In this article, we explore how to make Elasticsearch search results more relevant for different e-commerce user segments using an explainable, multiplicative boosting strategy — without any machine learning post-processing.

Introduction: Why personalization matters

Elasticsearch is very good at ranking results by textual relevance (BM25) and by semantic relevance (vectors). In e-commerce, that is necessary but not sufficient. Two people can type the same query and reasonably expect different results:

• A luxury shopper searching for “red lipstick” expects prestige brands near the top.
• A budget shopper wants affordable options promoted.
• A gift buyer may prefer popular bundles.

The goal is to adjust ranking so that, for a given query, products that align with the user’s segment rise modestly in the list, without destroying the underlying relevance. This article shows how to add cohort-aware personalization on top of Elasticsearch’s relevance using only function_score, a keyword field, and small multiplicative boosts.

Multiplicative boosting for cohort personalization

The core challenge in cohort personalization is stability. You want a product that is relevant to the query to remain relevant, with a controlled, explainable uplift when it matches the user’s segment. What often goes wrong is that personalization signals are added to the score in a way that either:

• overwhelms BM25 on some queries, or
• has almost no effect on others.

This happens because most boosting approaches use additive scoring. However, BM25 scales can vary dramatically across queries and datasets, so a fixed additive adjustment (e.g., “add +2.0 for a cohort match”) is sometimes a massive change to the BM25 score, and other times is negligible. Instead, what we want is a guarantee that if a product is a good match for the query, and it aligns with the user’s cohort, then its score is increased by a controlled percentage regardless of the absolute BM25 scale. We can achieve this with a multiplicative pattern:

This article shows how to implement this pattern using Elasticsearch’s function_score query, a cohorts field on the product, and a list of user cohorts passed at query time.

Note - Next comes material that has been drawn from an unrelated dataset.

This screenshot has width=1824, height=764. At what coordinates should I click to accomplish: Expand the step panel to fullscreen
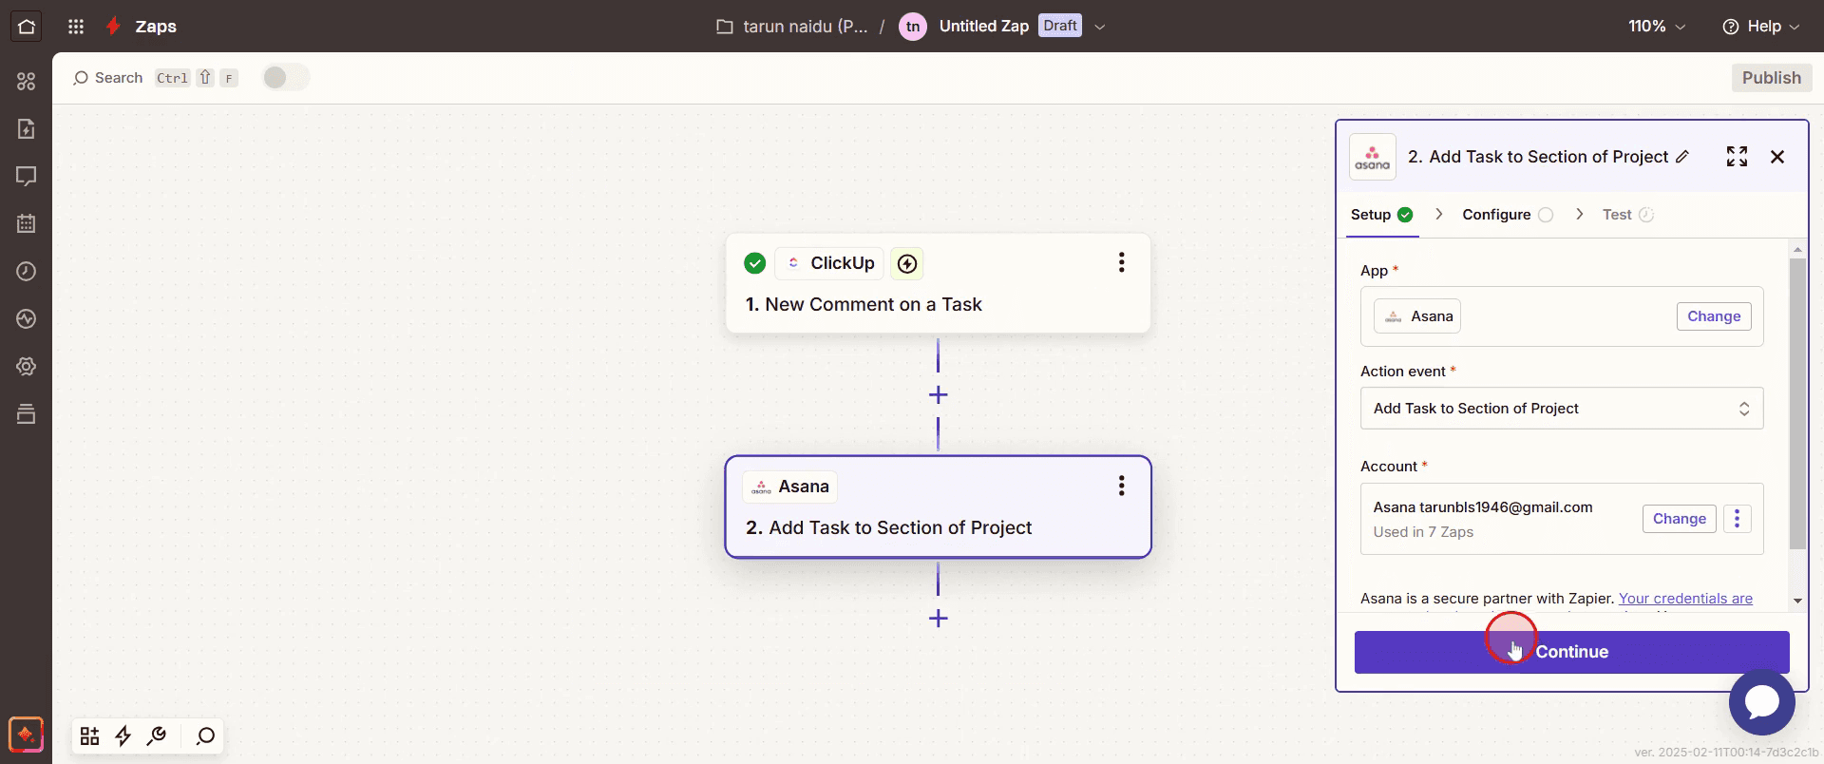coord(1737,157)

Modeling cohorts in your product catalog

The simplest way to enable cohort-aware ranking is to treat cohorts as tags. For example, a product might carry tags such as:

• Lipstick: ["female", "beauty", "luxury"]
• Men’s deodorant: ["male", "personal_care", "sport"]
• Glitter gloss: ["female", "beauty", "youth", "party"].

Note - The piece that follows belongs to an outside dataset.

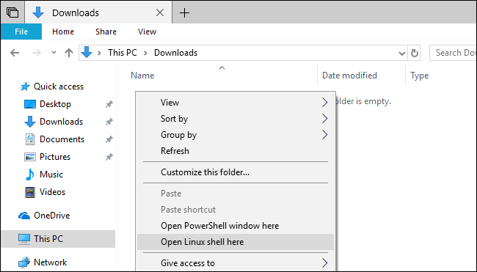
Task: Switch to the Share ribbon tab
Action: [106, 32]
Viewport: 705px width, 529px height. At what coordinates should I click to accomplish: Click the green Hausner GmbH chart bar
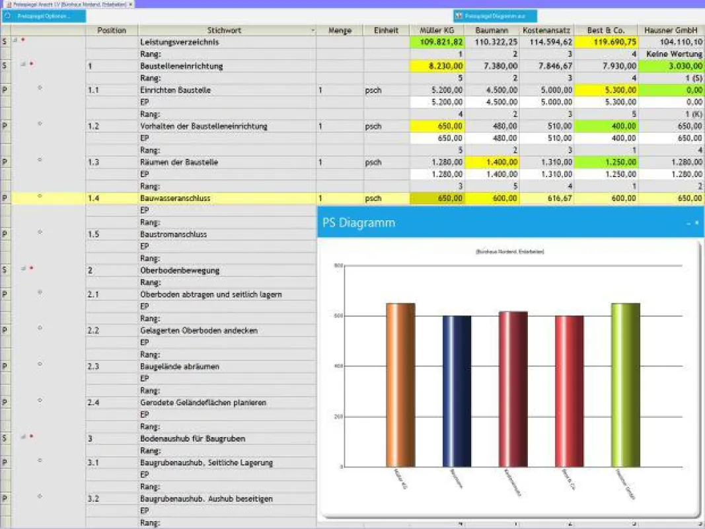(x=626, y=385)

A user or session carries a set of tags inferred from behavior and profile:

• High-income female luxury shopper: ["female", "beauty", "luxury"]
• Budget-oriented female shopper: ["female", "beauty", "budget"]

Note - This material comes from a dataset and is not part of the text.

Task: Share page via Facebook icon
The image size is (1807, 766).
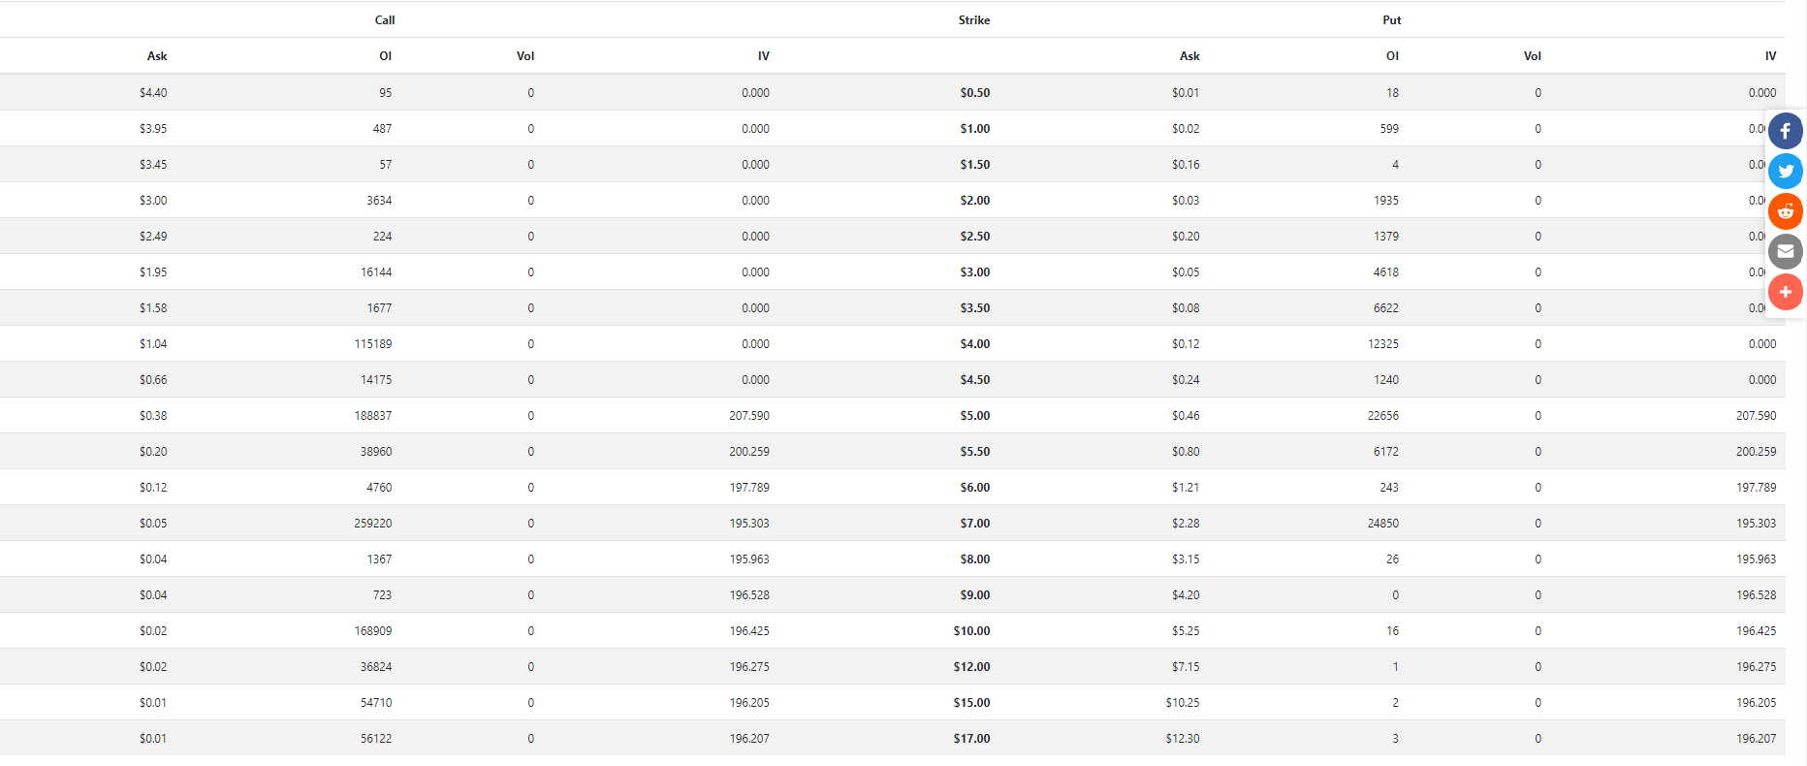Action: [1785, 131]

Cohort overlap is the count of shared cohort tags between the user/session and the product. No weighting, no semantic similarity — just a simple intersection. For example, if the user cohorts are [“female”, “beauty”, “budget”] and a lipstick has [“female”, “beauty”, “luxury”], the overlap is 2. If a men’s deodorant has [“male”, “personal_care”, “sport”], the overlap with that same user is 0.

The intuition is that (a) BM25 ranks documents depending on how relevant they are to the user’s query, and (b) cohort overlap boosts products based on how well each product aligns with the user's segment. To accomplish this, we transform the cohort overlap between the user cohorts and the product cohorts into a multiplicative boost that scales BM25.

To avoid field explosion, we keep all cohort tags in a single keyword field, such as follows:

This is easy for merchandisers to understand, avoids hundreds of boolean fields like is_female or is_luxury, and works efficiently with term filters.

Why additive boosts don’t work

One subtle but important point is that even a standard boolean query is additive. When Elasticsearch scores a document, the base BM25 score from the main query (typically in a must) and every matching should clause contributes an additive score. This means “additive boosting” is not just about boosts, it’s fundamental to how boolean scoring works.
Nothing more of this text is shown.